15 February 2020
The Danish Government has granted funding to a major SAT-7-led project, called Lebanon – Our Story, aimed at driving social cohesion by helping young people from a variety of backgrounds, including Syrian refugees, to develop a shared narrative of hope for the future.
In recognition of the multiple crises enveloping Lebanon and how these would deepen after the August 2020 Beirut blast, the Danish Ministry of Foreign Affairs invited proposals for projects aimed at “reducing vulnerabilities for refugees and Lebanese host communities and strengthening Lebanese Civil Society”. Lebanon – Our Story was the response of SAT-7 together with partners, the Danish Mission Council and Danish Bible Society.
“Lebanon – Our Story recognises the important roles played by narratives and the media that disseminates them in fuelling inter-communal tensions,” says SAT-7 Development Manager, Nicoletta Michael.
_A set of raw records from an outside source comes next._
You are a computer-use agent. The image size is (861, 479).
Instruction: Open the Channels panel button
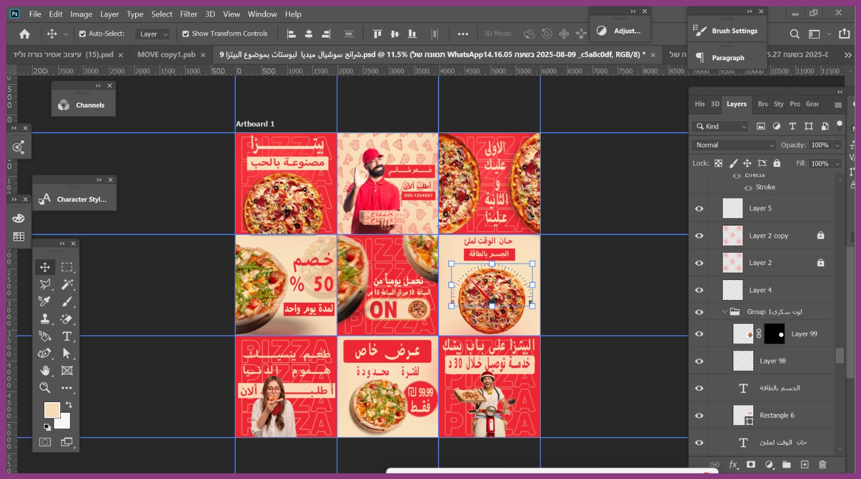coord(83,105)
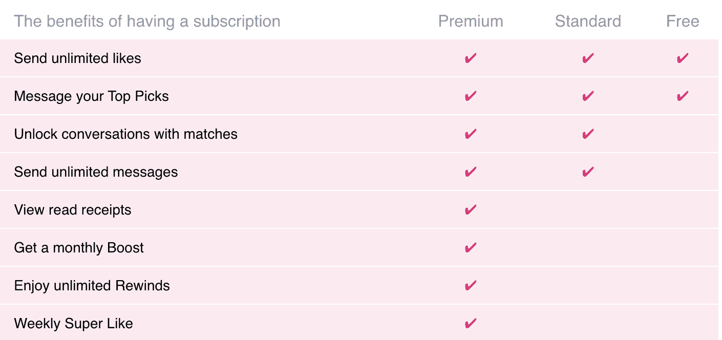This screenshot has height=340, width=722.
Task: Select the Free plan column header
Action: pos(683,22)
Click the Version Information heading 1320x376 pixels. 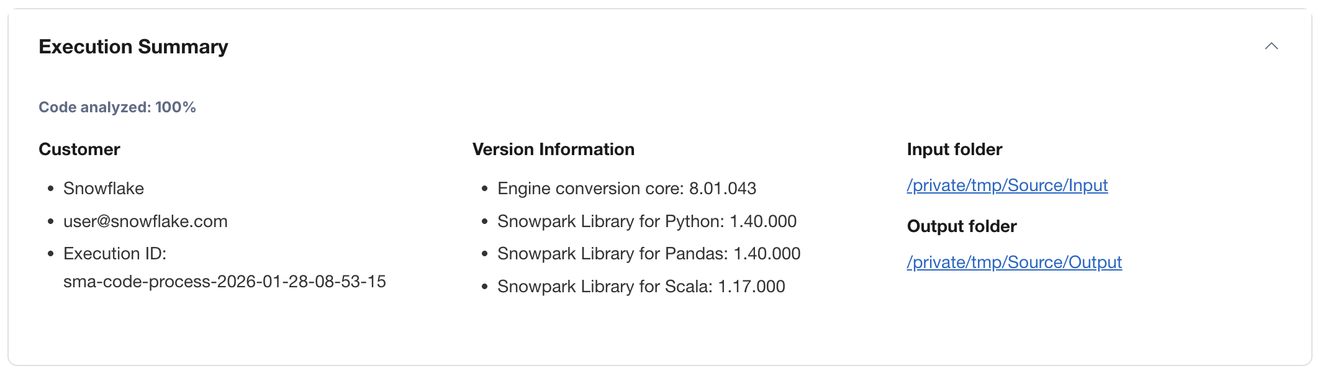point(553,150)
“To counter these, the project will use the telling of stories to build a shared narrative of hope for both citizens and those who have been displaced from Syria and elsewhere. The aim is to see more people connecting across ethnic, social, political and religious lines, identifying common values and struggles, and working together to address issues of shared concern.”
To implement this, Lebanon – Our Story will have multiple aspects. In one track, participants aged 15 to 25 from different communities, including displaced Syrians, Palestinians and Armenians, will be recruited for story-telling and collaborative activities. The media front will include a SAT-7 televised documentary and drama, an online cross-community platform, a social media campaign, and book publication.
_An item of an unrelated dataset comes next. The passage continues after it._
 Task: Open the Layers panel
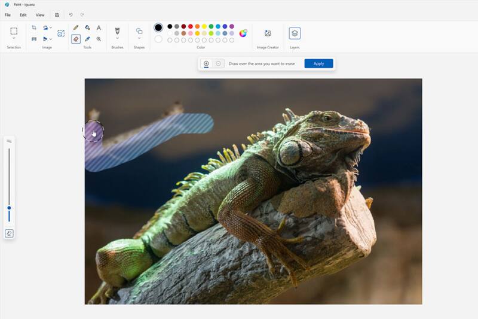[295, 34]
SAT-7’s partners in the project will be the Lebanese Bible Society, the Danish Bible Society, Center for Church-Based Development, Prix Jeuness International Foundation, and Humanship.
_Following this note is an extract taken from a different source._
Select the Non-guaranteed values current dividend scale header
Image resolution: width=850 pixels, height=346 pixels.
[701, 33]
Lebanon, a country with a population of around 4.5 million in 2011, now hosts an estimated 1.5 million Syrian refugees. This influx has taken a toll on Lebanon’s already fragile infrastructure and, over time, has aggravated the feelings of struggling local people towards those displaced from Syria. On 27 December, for example, 370 Syrians had to flee their informal camp when local youths set fire to it following an argument between refugees and residents. Refugees have been blamed for taking jobs, endured greater COVID-19 restrictions imposed by local authorities, and been dehumanised by some media voices and politicians.
For SAT-7, this new project to build more hopeful narratives builds on an extensive range of social development and education programming, including its SAT-7 ACADEMY output, watched by 8.6 million  viewers in the Arab world.